UCLA researchers invented a potential COVID-19 treatment that uses nanotechnology and enzymes to reduce lung inflammation.
Yunfeng Lu, a chemical and biomolecular engineering professor, said his team found that the naturally occurring enzyme called catalase could reduce the severity of COVID-19. Lu’s catalase research was published in Advanced Materials in September.
The enzyme doesn’t directly attack SARS-CoV-2, the virus that causes COVID-19, but instead protects the body from the immune system overreacting to SARS-CoV-2, said Jing Wen, an assistant adjunct professor in medicine and a co-author of the research.
“The enzyme just facilitates the process, it doesn’t contribute to the fight,” Wen said. “(It) hardens our body to fight the virus.”
COVID-19 can cause inflammation in the lungs and other areas when SARS-CoV-2 infects the body.
“Once our body gets infected by the virus, our immune system tends to overreact to this virus, which can cause (inflammation) and even accelerate your infection,” said Zheng Cao, a chemical engineering graduate student and a co-author on the paper.
Enzymes are a catalyst, meaning they speed up chemical reactions without changing themselves, Cao said.
Catalase can break down hydrogen peroxide, which causes inflammation, Lu said. COVID-19 deaths are usually caused by inflammation caused by hydrogen peroxide, Lu added.
The team got the idea to use enzymes to protect against lung injuries caused by inflammation after doing similar research on the liver two years ago, Wen said.
Cao said the researchers chose catalase after being inspired by other Food and Drug Administration-approved clinical drugs, such as immunomodulatory drugs that help control the immune system.
However, catalase is unstable, Cao said. The researchers had to use nanotechnology to increase the enzyme’s stability in order to be tested, he said.
Wen said the enzyme can be digested by the body, so in order to be more effective, they used nanotechnology to create a protective shield around the enzyme.
Wen said the enzyme the researchers developed is cost efficient compared to other COVID-19 treatments available.
“(It feels) promising to have low cost therapeutics, which everyone can afford,” Wen said.
The enzyme was tested in mice and monkeys by collaborators in China, Wen said. There haven’t been any noticeable side effects on both the monkeys and the mice, she said.
The monkeys were treated with catalase using two methods – by an injection and by breathing in the compound, Cao said.
The monkeys, when treated with the enzyme, recovered from COVID-19 within 14 days, Lu said.
The team is trying to get the treatment approved by the FDA, Lu said.

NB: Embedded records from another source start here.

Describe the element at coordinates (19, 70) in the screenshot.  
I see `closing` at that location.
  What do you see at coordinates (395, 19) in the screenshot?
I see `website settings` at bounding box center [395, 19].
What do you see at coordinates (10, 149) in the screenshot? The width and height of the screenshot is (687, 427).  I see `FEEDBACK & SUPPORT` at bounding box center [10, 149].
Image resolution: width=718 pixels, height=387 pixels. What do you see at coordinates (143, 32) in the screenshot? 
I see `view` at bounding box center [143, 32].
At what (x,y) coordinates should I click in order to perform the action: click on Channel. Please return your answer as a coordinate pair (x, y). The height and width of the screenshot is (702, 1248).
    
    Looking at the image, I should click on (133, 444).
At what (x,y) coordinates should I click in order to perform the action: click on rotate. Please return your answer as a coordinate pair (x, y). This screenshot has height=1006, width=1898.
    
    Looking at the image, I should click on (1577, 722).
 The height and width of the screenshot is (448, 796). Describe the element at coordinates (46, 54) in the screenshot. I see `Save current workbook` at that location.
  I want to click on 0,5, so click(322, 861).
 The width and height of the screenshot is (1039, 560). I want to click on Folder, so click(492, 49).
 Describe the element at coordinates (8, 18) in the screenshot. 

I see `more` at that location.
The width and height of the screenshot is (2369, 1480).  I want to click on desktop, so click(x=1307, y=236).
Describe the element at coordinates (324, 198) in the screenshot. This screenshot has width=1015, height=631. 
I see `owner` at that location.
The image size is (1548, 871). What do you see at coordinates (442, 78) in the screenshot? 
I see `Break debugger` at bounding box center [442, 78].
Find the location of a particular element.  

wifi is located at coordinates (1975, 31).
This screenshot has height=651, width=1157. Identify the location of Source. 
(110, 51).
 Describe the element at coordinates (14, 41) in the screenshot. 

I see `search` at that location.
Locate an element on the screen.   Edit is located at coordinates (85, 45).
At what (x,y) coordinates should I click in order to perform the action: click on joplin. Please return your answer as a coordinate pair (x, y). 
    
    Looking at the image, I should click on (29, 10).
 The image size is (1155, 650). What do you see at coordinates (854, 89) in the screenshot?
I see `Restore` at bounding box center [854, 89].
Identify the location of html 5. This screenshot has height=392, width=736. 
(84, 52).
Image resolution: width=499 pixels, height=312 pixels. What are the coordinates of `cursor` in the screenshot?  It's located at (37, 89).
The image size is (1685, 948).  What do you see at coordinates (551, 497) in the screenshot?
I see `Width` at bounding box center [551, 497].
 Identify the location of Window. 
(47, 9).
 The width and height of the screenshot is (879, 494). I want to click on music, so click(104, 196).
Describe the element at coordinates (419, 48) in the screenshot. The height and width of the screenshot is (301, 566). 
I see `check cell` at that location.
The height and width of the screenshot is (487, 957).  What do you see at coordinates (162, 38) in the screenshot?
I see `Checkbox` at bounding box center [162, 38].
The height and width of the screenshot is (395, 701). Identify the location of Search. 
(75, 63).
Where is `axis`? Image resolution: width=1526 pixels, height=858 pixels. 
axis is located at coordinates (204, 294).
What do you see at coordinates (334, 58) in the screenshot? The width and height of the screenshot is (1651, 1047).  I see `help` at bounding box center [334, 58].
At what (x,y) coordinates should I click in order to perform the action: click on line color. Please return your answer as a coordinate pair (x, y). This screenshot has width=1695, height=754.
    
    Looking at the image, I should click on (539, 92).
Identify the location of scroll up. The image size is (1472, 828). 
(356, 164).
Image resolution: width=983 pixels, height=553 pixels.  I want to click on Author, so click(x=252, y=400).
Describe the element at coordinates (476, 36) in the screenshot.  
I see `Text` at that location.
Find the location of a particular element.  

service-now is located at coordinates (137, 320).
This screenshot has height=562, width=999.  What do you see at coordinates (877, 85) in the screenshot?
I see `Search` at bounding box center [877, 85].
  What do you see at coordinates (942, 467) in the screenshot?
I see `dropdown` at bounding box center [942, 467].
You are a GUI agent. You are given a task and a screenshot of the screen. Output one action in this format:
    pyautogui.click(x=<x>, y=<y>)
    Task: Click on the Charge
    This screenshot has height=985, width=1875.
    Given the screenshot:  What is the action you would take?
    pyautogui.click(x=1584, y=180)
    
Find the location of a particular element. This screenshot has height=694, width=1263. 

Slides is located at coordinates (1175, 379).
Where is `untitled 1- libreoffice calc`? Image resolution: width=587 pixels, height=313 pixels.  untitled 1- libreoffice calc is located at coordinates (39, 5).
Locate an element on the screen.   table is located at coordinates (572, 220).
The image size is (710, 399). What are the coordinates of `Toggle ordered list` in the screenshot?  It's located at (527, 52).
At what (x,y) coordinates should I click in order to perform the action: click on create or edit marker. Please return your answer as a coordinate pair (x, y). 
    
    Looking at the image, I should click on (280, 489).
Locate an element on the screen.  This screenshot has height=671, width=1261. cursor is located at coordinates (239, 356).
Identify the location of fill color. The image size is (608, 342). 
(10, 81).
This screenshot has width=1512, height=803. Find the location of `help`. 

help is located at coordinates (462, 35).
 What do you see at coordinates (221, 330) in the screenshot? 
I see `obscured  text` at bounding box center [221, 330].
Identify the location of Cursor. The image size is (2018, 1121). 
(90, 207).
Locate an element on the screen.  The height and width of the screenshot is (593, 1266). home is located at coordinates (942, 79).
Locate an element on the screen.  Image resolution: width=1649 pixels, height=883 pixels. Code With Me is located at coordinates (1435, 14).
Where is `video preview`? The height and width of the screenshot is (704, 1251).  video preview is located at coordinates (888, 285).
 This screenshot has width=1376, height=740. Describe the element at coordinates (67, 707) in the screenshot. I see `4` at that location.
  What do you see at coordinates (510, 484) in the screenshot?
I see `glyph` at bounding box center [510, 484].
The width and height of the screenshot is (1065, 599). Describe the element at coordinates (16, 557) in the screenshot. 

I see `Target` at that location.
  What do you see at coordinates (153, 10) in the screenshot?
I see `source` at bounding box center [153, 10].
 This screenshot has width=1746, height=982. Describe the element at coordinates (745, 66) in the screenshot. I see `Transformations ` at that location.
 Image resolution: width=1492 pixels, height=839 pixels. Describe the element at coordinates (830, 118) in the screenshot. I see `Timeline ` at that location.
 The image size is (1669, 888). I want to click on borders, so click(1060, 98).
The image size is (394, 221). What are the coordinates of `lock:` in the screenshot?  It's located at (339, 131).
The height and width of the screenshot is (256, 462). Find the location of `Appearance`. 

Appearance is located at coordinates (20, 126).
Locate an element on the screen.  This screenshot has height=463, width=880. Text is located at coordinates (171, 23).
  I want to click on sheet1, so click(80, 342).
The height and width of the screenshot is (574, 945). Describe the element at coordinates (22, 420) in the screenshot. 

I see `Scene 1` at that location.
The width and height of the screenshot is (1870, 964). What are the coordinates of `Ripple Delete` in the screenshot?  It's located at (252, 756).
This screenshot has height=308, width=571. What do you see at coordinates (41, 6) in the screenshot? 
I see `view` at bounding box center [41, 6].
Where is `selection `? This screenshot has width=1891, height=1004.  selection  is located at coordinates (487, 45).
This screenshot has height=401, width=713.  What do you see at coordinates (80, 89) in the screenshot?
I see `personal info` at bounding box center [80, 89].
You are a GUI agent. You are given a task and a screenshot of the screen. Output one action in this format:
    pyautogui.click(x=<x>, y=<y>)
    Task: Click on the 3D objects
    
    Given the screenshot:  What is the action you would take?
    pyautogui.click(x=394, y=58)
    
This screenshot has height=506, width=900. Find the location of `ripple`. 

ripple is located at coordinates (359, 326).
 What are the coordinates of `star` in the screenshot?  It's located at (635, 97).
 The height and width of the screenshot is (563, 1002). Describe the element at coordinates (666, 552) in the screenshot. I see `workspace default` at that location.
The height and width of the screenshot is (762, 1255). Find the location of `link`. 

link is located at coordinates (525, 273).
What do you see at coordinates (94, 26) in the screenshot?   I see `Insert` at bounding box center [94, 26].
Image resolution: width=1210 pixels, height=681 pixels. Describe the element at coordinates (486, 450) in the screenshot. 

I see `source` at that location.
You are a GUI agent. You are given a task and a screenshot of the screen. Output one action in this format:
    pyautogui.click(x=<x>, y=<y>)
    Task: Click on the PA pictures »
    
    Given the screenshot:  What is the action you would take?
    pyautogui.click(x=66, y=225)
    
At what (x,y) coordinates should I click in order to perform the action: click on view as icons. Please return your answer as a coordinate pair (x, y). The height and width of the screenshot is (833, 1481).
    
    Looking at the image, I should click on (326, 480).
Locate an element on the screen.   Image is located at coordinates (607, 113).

Cao said the product could be used to treat other inflammatory conditions caused by diseases such as influenza or cancer. Researchers still need to verify how safe using the drug will be, he said.
“I think it has great potential in the future, but right now we are still trying to verify the safety issue because that’s the most important part for clinical applications.” Cao said.